As the year of the snake slithers out of view, today marks the beginning of the Year of the Horse in Chinese astrology.
Legend has it that one day the gods ordered that each year would be designated an animal, and the first twelve that arrived to claim this prize were chosen. Some of the featured 12; which includes the snake, the rat and the rooster; may seem unlikely choices to Westerners, but each of these animals has particular attributes in Chinese folklore.
Where the snake is reputed to bring new ideas and development, change and upheaval, the horse symbolises progress of a more steady kind.
During the year of the horse, we can expect good luck, health and prosperity – apparently the horse also indicates that the year ahead will be a good time to travel!

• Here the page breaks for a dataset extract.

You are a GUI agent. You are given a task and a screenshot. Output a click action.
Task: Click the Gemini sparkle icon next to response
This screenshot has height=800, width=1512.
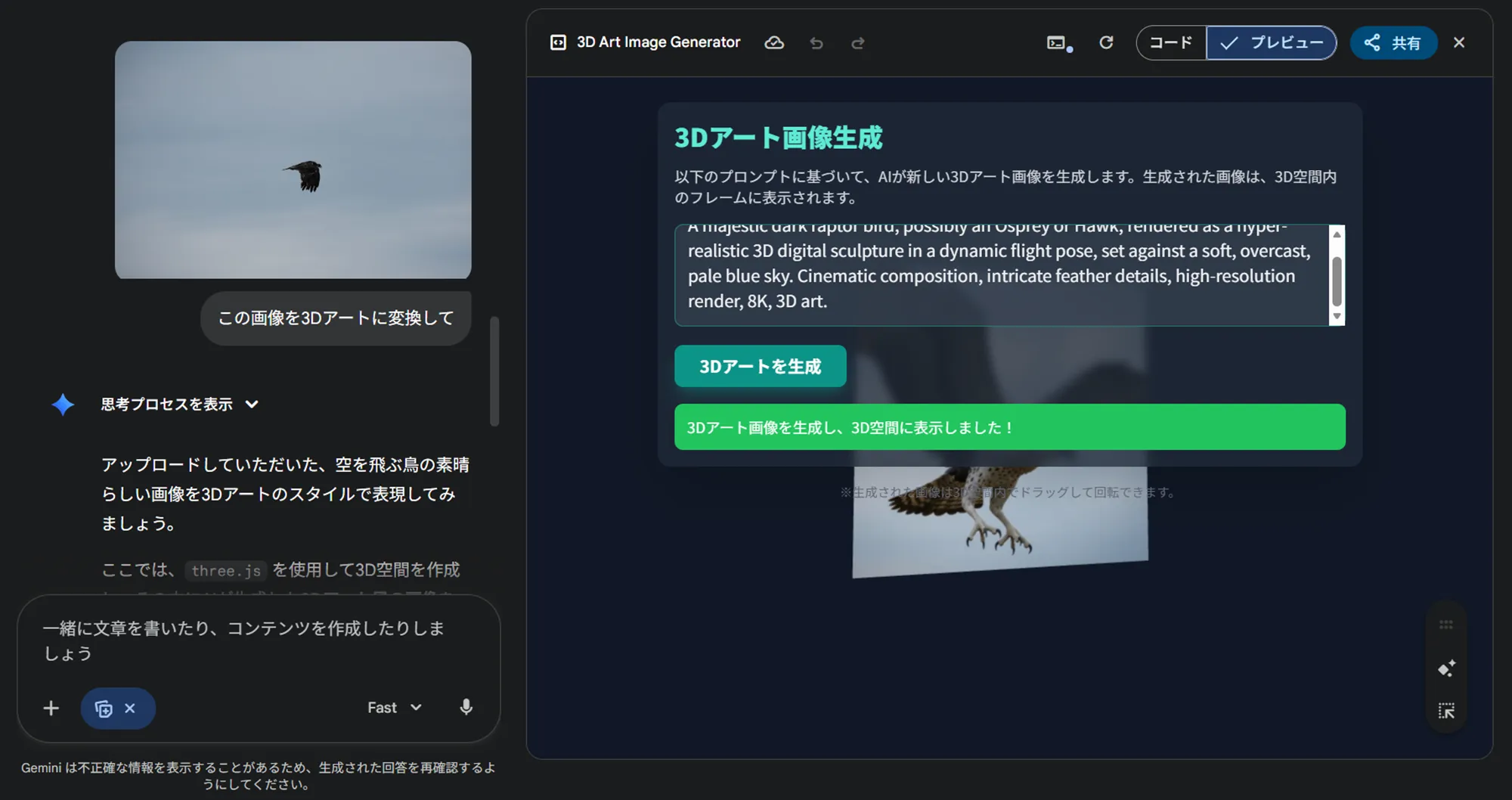point(63,405)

The horse as a symbol of strength, energy and intelligence features in many Chinese proverbs and idioms. Here are some of my favourites:
马马虎虎 mǎ mǎ hŭ hŭ = horse horse, tiger tiger
千里马 Qiān lǐ mǎ = a horse that covers a thousand li a day (one li = approx 500m)
a strong or able person.
死马当活马 Sǐ mǎ dāng huó mǎ yī = Try to save the dead horse as if it is still alive
Nothing is impossible.
师傅领进门, 修行在个人 Shī fu lǐng jìn mén, xiū xíng zài gè rén = Teachers open the door. You enter by yourself
You can lead a horse to water, but you cannot make it drink.
塞翁失馬 Sāi Wēng shī mǎ = Sāi Wēng Lost his Horse
a blessing in disguise or, conversely, don’t count your chickens before they’ve hatched.
This one has a story to it…
Sāi Wēng 塞翁 was a ranch owner. One day he lost a horse, and his neighbour felt sorry for him, but Sāi Wēng didn’t care about the horse, because he thought it wasn’t such a bad thing to lose a horse. After a while the horse returned, along with another beautiful horse, and the neighbour congratulated him on his good luck. Sāi Wēng was however wary of this new horse, thinking that is wasn’t necessarily a good thing.
His son grew very fond of the new horse and rode it. One day the son fell off the horse and broke his leg. This injury prevented him from going off to war, as was expected of all the young men in the area. Most of them died.
This proverb is said either when bad luck turns to good, or when good luck turns to bad.